O Amor Segundo B. Schianberg

15Por Rodrigo de Oliveira

Lembra daquele filme do cineasta britânico Michael Winterbottom chamado 9 Canções? Aquele no qual um casal vai a vários shows no Brixton Academy, em Londres, conversam coisas sem importância e fazem muito sexo? Bom, retire os números musicais e o sexo explícito e você pode ter uma idéia do que é O Amor Segundo B. Schianberg, mais recente trabalho do cineasta Beto Brant. Não quero dizer com isso que este longa-metragem sofre de falta de criatividade ou que não é interessante. Pelo contrário. Mas não pude deixar de fazer a relação entre estes dois trabalhos assim que assistia a essa peculiar obra audiovisual do diretor de O Invasor e Cão Sem Dono, feita originalmente para a TV Cultura.
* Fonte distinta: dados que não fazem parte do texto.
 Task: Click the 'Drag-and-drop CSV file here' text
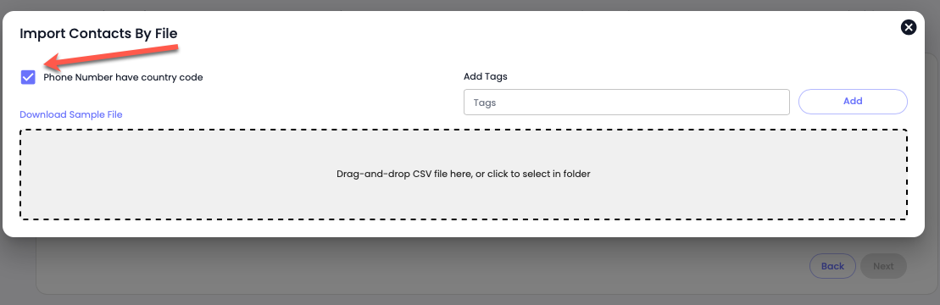click(404, 175)
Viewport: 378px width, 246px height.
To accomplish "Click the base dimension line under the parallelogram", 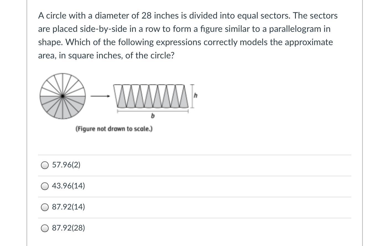I will pos(153,111).
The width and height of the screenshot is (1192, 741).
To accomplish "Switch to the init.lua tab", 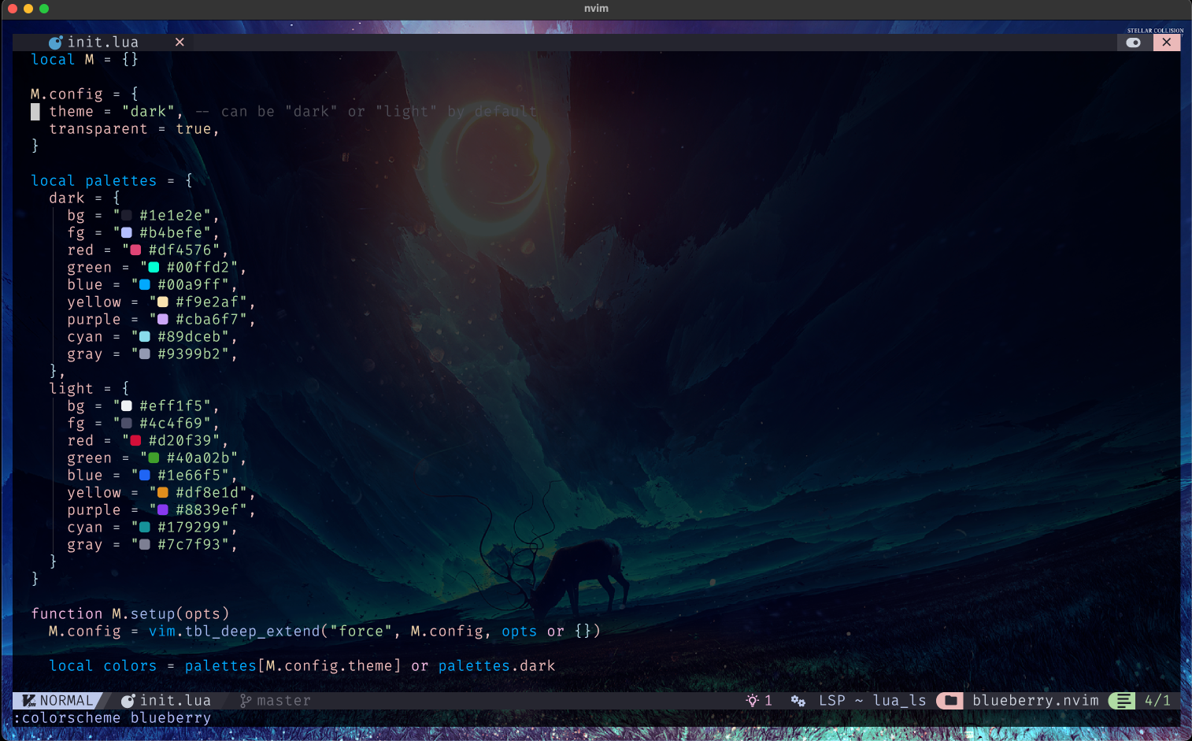I will click(x=102, y=43).
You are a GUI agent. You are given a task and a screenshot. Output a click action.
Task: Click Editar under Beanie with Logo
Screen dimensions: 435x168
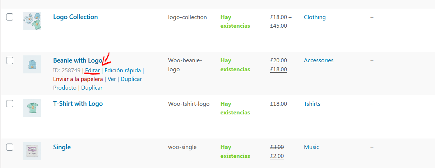point(93,71)
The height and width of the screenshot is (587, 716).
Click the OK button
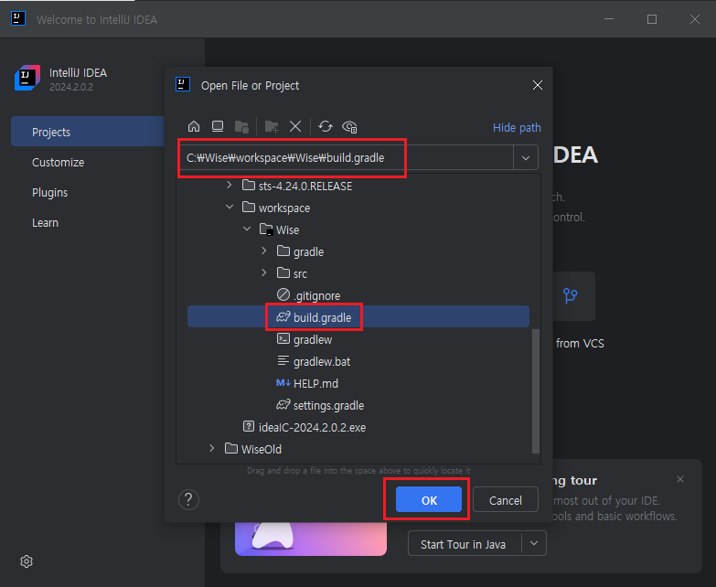coord(429,500)
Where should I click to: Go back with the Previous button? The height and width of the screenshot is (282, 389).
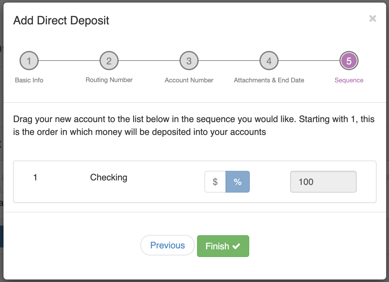point(167,245)
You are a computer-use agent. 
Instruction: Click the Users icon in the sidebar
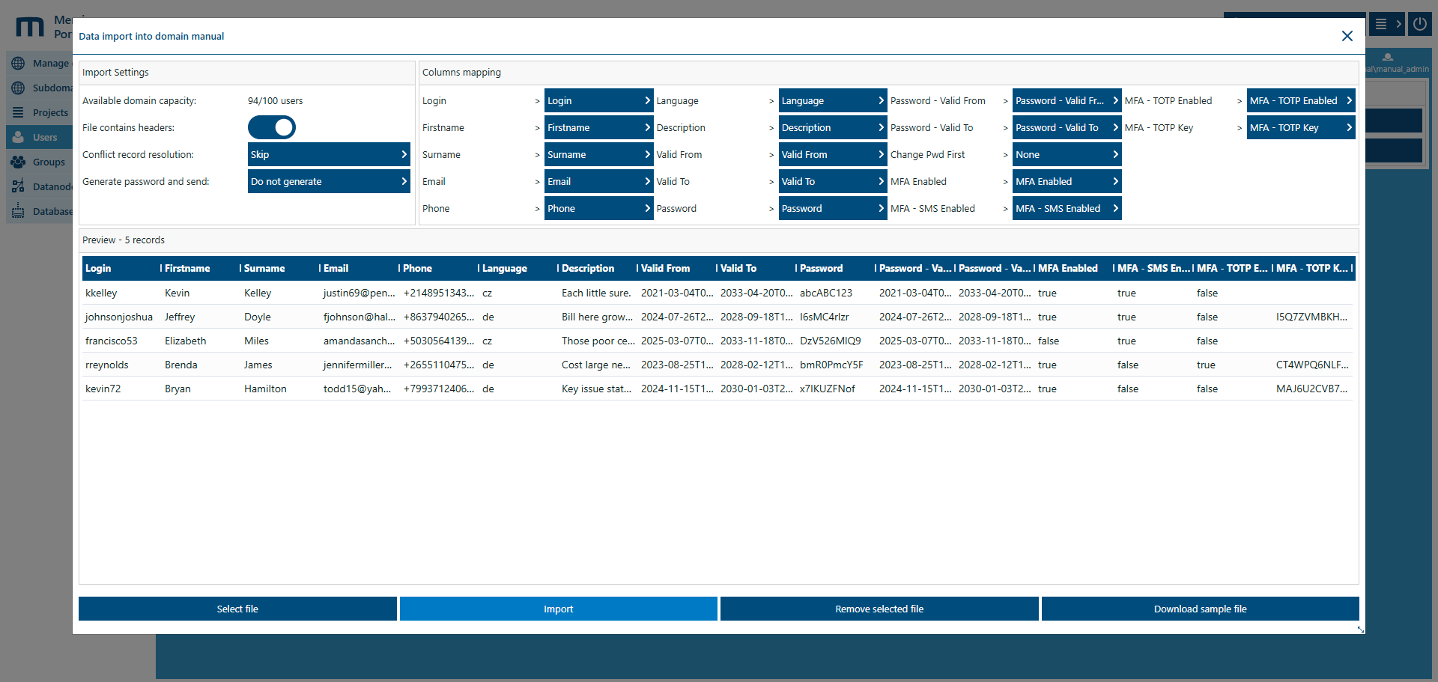tap(19, 137)

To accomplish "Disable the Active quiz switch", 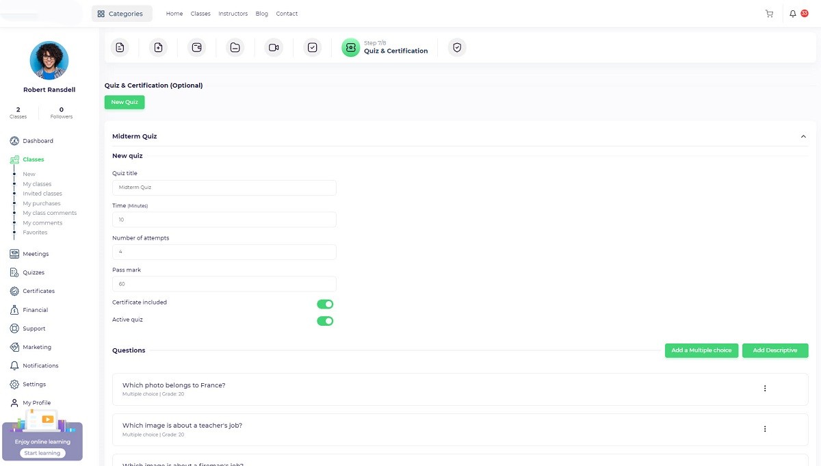I will tap(325, 321).
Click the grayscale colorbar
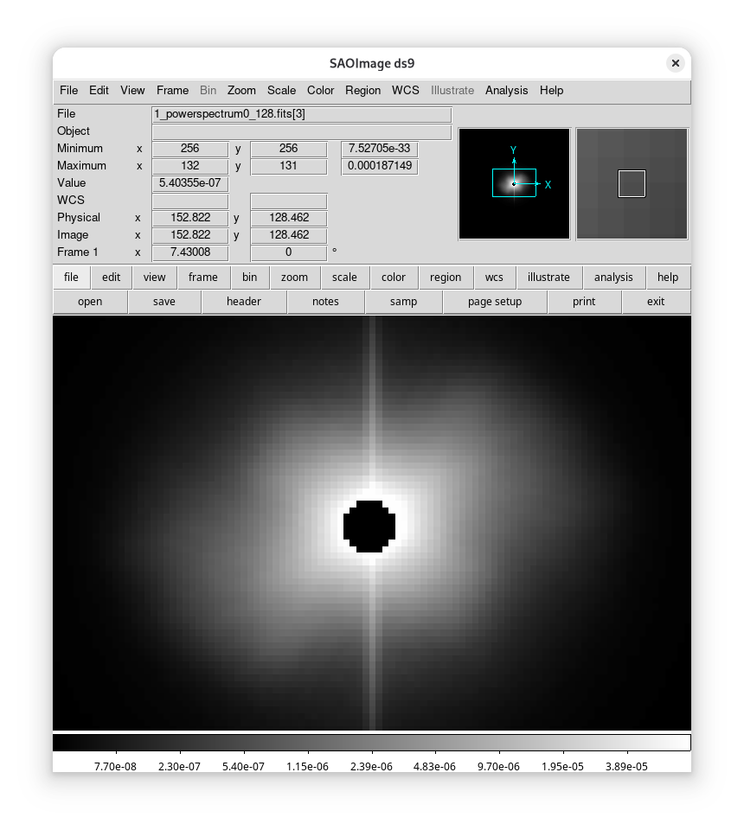 click(371, 743)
É com Cão sem Dono, aliás, que Amor Segundo B. Schianberg encontra maiores relações. Em comparação, parece que Beto Brant estava experimentando com aquele filme uma forma leve de mostrar cenas cotidianas, em relação à total desdramatização apresentada neste novo longa-metragem. O que o cineasta faz é convidar o espectador para ser um vouyer da situação daquele casal, dentro daquele apartamento. E por mais low-fi que a experiência possa ter saído – a imagem da câmera é saturadíssima e os diálogos, não raro, são inaudíveis – posso dizer que saí satisfeito da sala de cinema

Na “trama”, baseada livremente no personagem Beto Schianberg do livro Eu Receberia as Piores Notícias dos seus Lindos Lábios, de Marçal Aquino, acompanhamos alguns dias na vida do ator Félix (Gustavo Machado) e da videoartista Gala (Marina Previato). Ele, em cartaz com uma peça de teatro, vive no apartamento dela. Ela, montando uma videoarte que só nos é revelada no desfecho. A relação amorosa entre os dois é o fio condutor deste filme experimental, sem roteiro, que traz à baila temas como a arte, o amor e o choque entre os dois.

Não é só a falta de um roteiro propriamente dito que indica a experimentalidade deste Amor Segundo B. Schianberg. Beto Brant se manteve afastado do “set” de filmagens, controlando as câmeras (aquelas usadas em circuito fechado de segurança) instaladas no apartamento da moça em um quarto contíguo. Sua direção chegava aos atores através de mensagens de texto pelo celular ou e-mails. Ou seja, não apenas o espectador é tratado como um vouyer como o próprio cineasta tomou para si este papel. Ao observar as relações entre o casal de forma afastada, Brant construiu um trabalho que poderia lhe fugir totalmente do controle. Se isso acaba não acontecendo, é graças ao excelente trabalho da dupla de atores. Gustavo Machado e Marina Previato não se conheciam antes das gravações e Brant os instruiu a evitarem um contato maior antes das câmeras começarem a registrar as imagens. Apesar desta barreira imposta, o que vemos em cena é um casal com uma boa química, mesmo que mostrem dois pólos diferentes do amor.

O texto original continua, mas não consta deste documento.